* **WORK TASK**: Go through the entries below from the first line and output each one exactly, up to and including the line with "Given: Click the date Wednesday, January 25".
──────── EXCERPTED RECORDS ────────
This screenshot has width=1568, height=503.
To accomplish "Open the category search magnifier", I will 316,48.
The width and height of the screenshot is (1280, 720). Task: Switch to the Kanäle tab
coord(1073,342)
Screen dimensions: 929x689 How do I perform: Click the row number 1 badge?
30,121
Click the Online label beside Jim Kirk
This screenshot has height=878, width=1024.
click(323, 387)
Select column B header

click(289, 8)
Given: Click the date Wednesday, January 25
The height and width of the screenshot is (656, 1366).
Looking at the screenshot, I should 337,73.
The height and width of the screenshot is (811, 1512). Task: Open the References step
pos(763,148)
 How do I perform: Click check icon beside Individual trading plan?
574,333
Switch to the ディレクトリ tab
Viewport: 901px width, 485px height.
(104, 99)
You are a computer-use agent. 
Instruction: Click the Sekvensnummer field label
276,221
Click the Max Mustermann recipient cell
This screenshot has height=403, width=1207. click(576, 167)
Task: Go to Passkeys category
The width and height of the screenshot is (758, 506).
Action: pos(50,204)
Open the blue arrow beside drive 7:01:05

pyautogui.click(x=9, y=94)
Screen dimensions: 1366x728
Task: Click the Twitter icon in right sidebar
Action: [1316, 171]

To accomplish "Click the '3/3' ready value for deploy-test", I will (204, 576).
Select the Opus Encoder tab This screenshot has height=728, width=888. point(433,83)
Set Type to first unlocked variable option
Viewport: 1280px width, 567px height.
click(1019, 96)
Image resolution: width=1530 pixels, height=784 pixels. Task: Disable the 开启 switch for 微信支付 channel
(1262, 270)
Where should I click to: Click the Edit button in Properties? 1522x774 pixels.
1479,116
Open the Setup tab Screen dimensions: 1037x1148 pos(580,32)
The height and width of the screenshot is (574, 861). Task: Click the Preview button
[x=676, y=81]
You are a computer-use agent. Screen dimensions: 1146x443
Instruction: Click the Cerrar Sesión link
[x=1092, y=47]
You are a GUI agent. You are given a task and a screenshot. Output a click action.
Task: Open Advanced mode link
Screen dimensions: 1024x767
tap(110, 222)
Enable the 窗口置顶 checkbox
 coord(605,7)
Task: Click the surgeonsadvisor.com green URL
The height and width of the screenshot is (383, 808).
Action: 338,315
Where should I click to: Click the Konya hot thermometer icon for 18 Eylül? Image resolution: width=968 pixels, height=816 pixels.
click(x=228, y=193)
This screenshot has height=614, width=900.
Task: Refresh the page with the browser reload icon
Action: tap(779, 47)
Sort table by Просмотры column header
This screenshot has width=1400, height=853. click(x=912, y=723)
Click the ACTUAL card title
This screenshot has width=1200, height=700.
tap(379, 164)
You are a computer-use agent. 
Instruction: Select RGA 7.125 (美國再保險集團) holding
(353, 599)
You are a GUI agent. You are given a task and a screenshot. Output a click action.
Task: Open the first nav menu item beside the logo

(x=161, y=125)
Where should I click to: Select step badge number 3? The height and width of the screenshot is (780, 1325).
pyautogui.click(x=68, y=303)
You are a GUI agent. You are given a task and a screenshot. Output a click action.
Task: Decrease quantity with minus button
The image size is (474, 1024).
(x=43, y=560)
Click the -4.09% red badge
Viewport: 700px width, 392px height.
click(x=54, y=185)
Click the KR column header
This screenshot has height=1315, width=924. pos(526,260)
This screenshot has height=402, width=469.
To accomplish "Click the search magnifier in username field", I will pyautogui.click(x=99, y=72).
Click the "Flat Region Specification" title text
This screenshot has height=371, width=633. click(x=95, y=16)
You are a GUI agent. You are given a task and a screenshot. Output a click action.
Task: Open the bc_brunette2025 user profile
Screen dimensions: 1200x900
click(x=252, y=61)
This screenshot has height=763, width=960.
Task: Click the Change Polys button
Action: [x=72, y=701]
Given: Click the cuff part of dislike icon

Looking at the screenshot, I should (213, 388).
────────
* **RESULT OF THE EXERCISE**:
This screenshot has width=1568, height=503.
To accomplish "Open the category search magnifier", I will 316,48.
The width and height of the screenshot is (1280, 720). Task: Switch to the Kanäle tab
coord(1073,342)
Screen dimensions: 929x689 How do I perform: Click the row number 1 badge?
30,121
Click the Online label beside Jim Kirk
This screenshot has height=878, width=1024.
click(323, 387)
Select column B header

click(289, 8)
Given: Click the date Wednesday, January 25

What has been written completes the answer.